#### FRAGMENTO ####

San Benito parece poner en la balanza dos tipos de bienes, el bien de las almas y los bienes materiales. Siendo ambos bienes, recuerda al abad con insistencia no se confunda y vaya a dedicar más esmero a los segundos en detrimento de lo primero, por lo que le insiste en lo efímero de aquellos. Sin duda que San Benito no es un soñador despreocupado de lo necesario, como si pensara que sus monjes son seres angelicales que no reclaman las cosas que necesitan. La vida monástica se asienta en la realidad concreta de la vida, y la RB es reflejo de ese realismo fruto de la experiencia, llegando a enumerar las cosas mínimas a las que tienen derecho los monjes para que no haya murmuración justificada (RB 55).

#### BLOQUE DE DATOS ####

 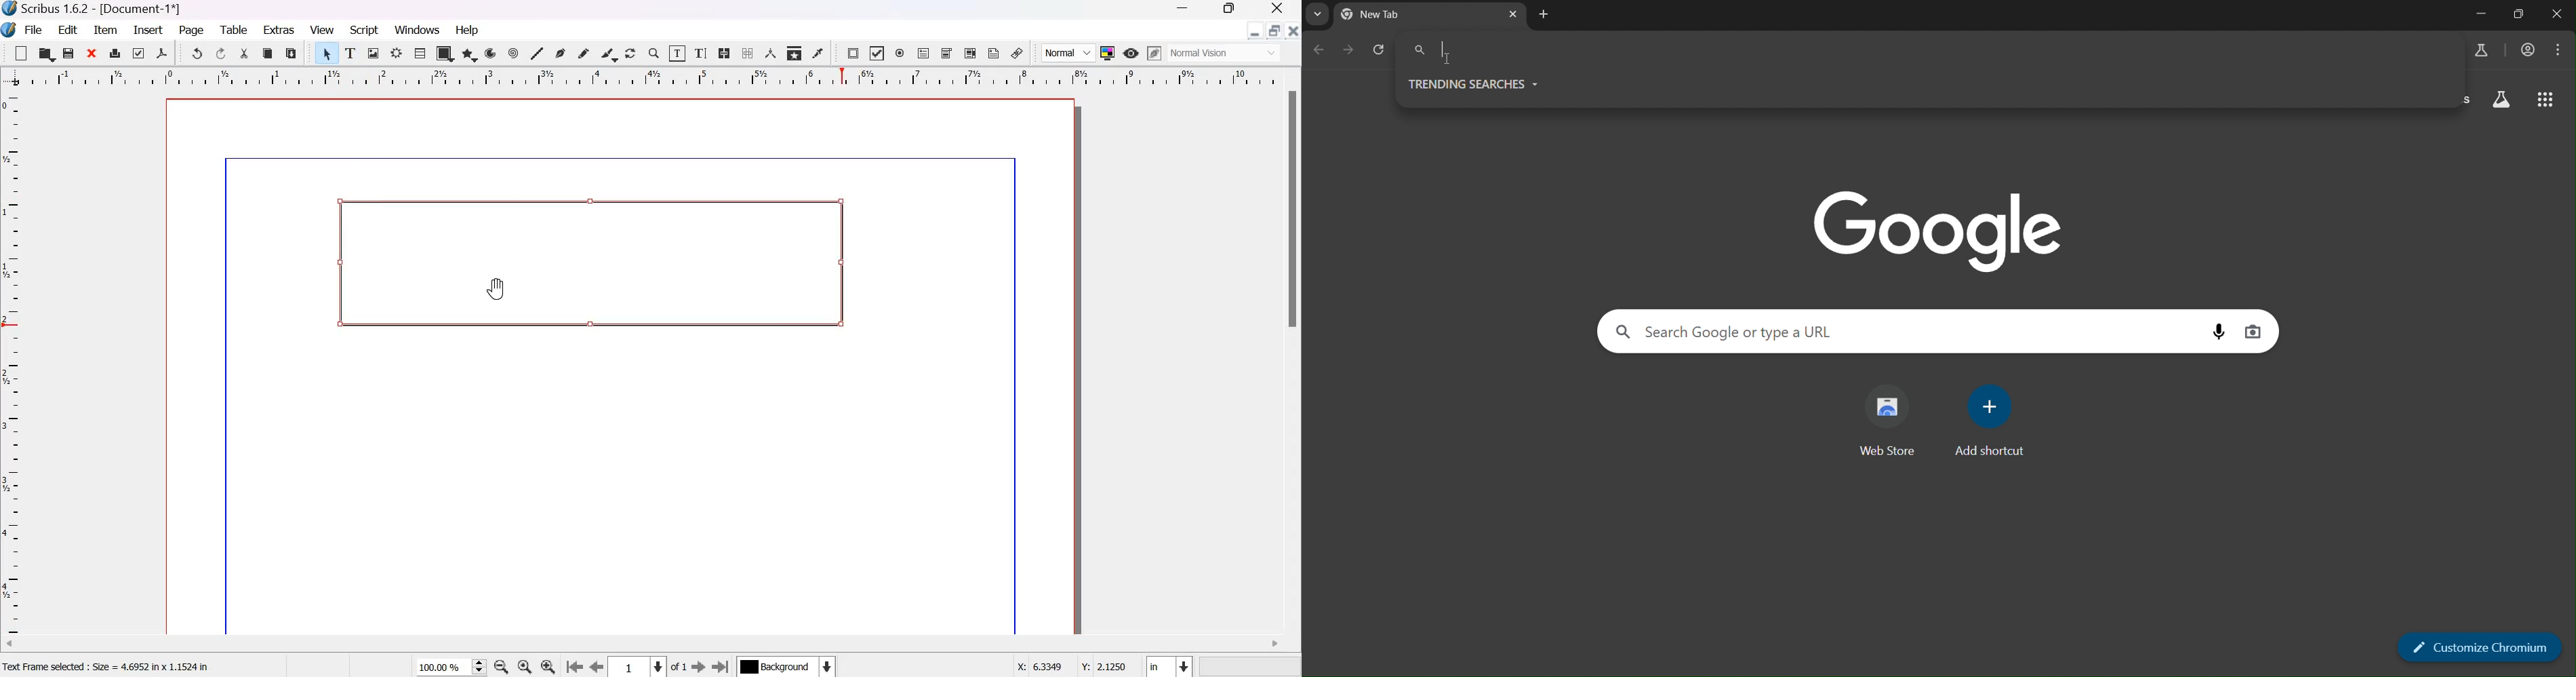 What do you see at coordinates (351, 51) in the screenshot?
I see `text frame` at bounding box center [351, 51].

####

### OBJETIVO
Prolonga el fragmento sobre San Benito y los dos tipos de bienes, empezando justo después de la oración que termina en "(RB 55)".

### PROBLEMA RESUELTO
Está claro que por mucho que nos complazcan los bienes materiales, por mucha seguridad y bienestar que nos proporcionen, valoramos más a las personas y sus necesidades más profundas. Mi experiencia es que se recuerda con más agrado a aquellos hermanos y abades que han contribuido al crecimiento humano y espiritual de la comunidad que a los que casi se han limitado a promover su bienestar material. Algunos creen entregarse de lleno a los hermanos buscando la prosperidad material, y experimentan la frustración de “no sentirse” valorados por la comunidad. Sin duda que los hermanos agradecen sinceramente nuestra entrega material, pero es un agradecimiento tan fugaz como las mismas realidades caducas. Las cosas desaparecen, pero el recuerdo de las personas buenas y su doctrina, permanece. Pervive más prolongadamente la memoria de los maestros que la de los gestores que mejoran la economía, especialmente si han amado de verdad, si han ayudado a crecer humanamente a sus hermanos y han plasmado por escrito sus enseñanzas. La comunidad agradece más la entrega de éstos que la de aquéllos.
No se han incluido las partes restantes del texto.